The Union health ministry has notified the Medical Devices Rules, 2017 which will come into force from January 1, 2018.
These rules will be applicable to substances used for in vitro diagnosis and surgical dressings, surgical bandages, surgical staples, surgical sutures, ligatures, blood and blood component collection bag with or without anticoagulant covered under sub-clause (i); substances including mechanical contraceptives (condoms, intrauterine devices, tubal rings), disinfectants and insecticides notified under sub-clause (ii); and devices notified from time to time under sub-clause (iv), of clause (b) of section 3 of the Drugs and Cosmetics Act, 1940 (23 of 1940).

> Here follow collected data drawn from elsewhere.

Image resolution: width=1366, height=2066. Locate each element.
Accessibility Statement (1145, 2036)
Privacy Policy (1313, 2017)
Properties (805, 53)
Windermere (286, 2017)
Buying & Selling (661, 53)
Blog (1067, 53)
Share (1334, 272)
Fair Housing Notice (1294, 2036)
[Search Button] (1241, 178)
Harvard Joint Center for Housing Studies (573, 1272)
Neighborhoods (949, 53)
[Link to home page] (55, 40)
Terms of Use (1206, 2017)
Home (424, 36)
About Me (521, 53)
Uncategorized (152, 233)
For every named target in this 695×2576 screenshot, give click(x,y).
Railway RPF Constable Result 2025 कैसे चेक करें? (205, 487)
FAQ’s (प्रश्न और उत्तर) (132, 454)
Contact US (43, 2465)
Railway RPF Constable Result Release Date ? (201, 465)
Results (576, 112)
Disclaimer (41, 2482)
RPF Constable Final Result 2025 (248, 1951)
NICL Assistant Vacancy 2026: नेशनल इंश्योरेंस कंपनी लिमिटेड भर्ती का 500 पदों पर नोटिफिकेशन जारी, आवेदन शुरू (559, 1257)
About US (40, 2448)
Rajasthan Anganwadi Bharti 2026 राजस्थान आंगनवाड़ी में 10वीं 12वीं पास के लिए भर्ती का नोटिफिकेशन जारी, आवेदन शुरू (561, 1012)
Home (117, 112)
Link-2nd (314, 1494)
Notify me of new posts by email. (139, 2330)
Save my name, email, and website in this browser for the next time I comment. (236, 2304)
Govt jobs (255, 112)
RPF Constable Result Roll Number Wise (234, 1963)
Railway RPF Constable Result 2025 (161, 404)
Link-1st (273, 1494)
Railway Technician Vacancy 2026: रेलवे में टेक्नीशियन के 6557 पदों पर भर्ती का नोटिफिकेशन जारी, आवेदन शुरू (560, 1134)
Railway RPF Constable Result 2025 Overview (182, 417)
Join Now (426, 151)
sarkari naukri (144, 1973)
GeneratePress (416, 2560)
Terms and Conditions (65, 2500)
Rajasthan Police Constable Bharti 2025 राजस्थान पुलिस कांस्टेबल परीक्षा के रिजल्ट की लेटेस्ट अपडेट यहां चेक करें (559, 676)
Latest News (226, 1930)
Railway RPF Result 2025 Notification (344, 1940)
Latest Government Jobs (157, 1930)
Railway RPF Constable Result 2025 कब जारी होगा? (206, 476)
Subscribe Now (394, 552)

As per the newly notified rules, medical devices other than in vitro diagnostic medical devices will be classified on the basis of parameters specified in part I of the first schedule, namely low risk as Class A; low to moderate risk as Class B; moderate to high risk as Class C; and high risk as Class D. In vitro diagnostic medical devices will be classified on the basis of parameters specified in part II of the First Schedule, namely low risk as Class A; low to moderate risk as Class B; moderate to high risk as Class C; and high risk as Class D.
As per the new rule, medical device manufacturers should follow the essential principles of safety and performance of medical devices as may be specified in the guidelines issued by the Ministry of Health and Family Welfare in the Central Government, from time to time keeping in view the contemporary scientific and technological knowledge and development, provided that the guidelines to be so specified shall be in conformity with the provisions of the act and these rules.
The medical device should conform to the standards laid down by the Bureau of Indian Standards established under Section 3 of the Bureau of Indian Standards Act, 1985 (63 of 1985) or as may be notified by the Ministry of Health and Family Welfare in the Central Government, from time to time. Where no relevant standard of any medical device has been laid down under sub-rule (1), such device should conform to the standard laid down by the International Organisation for Standardisation (ISO) or the International Electro Technical Commission (IEC), or by any other pharmacopoeial standards. In case of the standards which have not been specified under sub-rule (1) and sub-rule (2), the device should conform to the validated manufacturer’s standards.